Elektabilitas pasangan Ganjar Pranowo-Mahfud MD sebesar 31 persen dan Anies Baswedan-Muhaimin Iskandar 24 persen.
Radius menjelaskan, tujuh alasan pemilih muda Jatim menolak politik dinasti. Pertama 30,60 persen masyarakat tidak percaya karena menghambat proses kaderisasi kepemimpinan.
Kedua, 28 persen masyarakat tidak percaya karena kinerja calon pemimpin sebelumnya yang buruk dan tidak ada dampak terhadap pembangunan.

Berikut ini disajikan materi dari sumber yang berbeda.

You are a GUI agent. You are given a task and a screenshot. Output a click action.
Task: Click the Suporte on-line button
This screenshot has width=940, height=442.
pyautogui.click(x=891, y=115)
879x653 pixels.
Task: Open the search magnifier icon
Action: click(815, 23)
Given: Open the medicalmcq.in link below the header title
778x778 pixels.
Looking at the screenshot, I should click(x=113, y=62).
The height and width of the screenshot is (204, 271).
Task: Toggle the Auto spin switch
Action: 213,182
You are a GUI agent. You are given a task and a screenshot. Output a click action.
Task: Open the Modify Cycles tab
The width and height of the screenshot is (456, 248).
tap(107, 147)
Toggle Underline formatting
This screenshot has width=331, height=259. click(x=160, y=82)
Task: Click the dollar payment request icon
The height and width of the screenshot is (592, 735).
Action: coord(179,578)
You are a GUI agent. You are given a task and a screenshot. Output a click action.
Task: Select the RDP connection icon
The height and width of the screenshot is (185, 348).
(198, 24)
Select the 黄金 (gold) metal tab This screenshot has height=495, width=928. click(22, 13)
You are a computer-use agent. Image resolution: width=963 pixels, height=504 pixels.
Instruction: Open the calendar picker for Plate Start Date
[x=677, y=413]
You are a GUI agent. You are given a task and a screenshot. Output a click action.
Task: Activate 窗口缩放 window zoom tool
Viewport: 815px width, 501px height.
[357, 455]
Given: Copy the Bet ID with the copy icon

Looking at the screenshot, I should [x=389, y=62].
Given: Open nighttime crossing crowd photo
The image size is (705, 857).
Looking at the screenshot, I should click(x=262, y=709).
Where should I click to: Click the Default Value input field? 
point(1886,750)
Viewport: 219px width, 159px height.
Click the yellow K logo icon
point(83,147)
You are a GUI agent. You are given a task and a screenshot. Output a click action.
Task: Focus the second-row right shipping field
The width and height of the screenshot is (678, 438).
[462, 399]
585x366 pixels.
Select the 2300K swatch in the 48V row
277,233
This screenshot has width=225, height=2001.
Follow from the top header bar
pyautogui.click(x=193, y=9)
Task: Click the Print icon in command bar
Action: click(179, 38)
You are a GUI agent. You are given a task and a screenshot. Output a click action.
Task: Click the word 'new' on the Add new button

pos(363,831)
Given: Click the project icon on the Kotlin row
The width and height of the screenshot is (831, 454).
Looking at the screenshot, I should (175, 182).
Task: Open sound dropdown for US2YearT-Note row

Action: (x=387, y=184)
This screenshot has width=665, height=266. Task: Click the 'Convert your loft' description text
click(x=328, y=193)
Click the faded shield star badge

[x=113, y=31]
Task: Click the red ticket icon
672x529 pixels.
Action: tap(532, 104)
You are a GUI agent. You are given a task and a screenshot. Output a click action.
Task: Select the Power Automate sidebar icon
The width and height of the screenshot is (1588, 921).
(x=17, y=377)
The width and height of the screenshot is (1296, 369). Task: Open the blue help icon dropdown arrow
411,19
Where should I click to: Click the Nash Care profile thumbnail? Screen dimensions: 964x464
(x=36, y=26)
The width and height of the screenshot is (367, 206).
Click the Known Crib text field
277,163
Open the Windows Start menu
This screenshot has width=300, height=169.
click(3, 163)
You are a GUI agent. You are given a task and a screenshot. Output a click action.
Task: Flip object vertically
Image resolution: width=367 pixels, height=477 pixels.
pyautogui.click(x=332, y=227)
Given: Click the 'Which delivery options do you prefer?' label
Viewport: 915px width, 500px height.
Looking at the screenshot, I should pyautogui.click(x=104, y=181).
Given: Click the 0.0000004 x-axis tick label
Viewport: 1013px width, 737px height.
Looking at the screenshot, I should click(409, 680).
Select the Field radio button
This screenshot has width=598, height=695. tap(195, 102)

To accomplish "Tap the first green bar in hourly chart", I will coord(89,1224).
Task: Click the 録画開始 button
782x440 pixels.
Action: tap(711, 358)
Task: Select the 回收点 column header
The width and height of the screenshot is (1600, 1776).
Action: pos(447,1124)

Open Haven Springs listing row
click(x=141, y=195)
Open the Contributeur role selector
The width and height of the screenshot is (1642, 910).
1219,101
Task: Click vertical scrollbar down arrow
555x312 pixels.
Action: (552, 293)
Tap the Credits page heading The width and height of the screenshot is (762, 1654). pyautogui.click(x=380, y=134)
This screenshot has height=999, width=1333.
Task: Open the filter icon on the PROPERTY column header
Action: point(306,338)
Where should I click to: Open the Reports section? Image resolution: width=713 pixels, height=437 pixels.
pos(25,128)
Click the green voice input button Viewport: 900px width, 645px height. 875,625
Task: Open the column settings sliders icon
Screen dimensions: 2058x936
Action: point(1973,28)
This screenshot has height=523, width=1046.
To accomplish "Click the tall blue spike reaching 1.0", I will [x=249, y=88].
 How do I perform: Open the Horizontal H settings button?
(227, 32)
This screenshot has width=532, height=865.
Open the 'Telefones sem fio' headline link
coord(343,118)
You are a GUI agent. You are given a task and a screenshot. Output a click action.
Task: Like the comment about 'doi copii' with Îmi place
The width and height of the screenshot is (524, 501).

Ketiga 27 persen masyarakat tidak percaya karena menghambat fungsi check and balance antara eksekutif dan legislatif.
Keempat, 25,10 persen masyarakat tidak percaya karena kecenderungan diskriminatif terhadap minoritas politik.
Kelima 24 persen masyarakat tidak percaya karena kinerja pemimpin sebelumnya yang memiliki kedekatan dengan calon cenderung menyalahgunakan wewenang.
Keenam 23,10 persen masyarakat tidak percaya karena kecenderungan mengarah pada otoritarianisme. Terakhir 20,5 persen masyarakat tidak percaya karena cenderung melanggar Hak Asasi Manusia (HAM).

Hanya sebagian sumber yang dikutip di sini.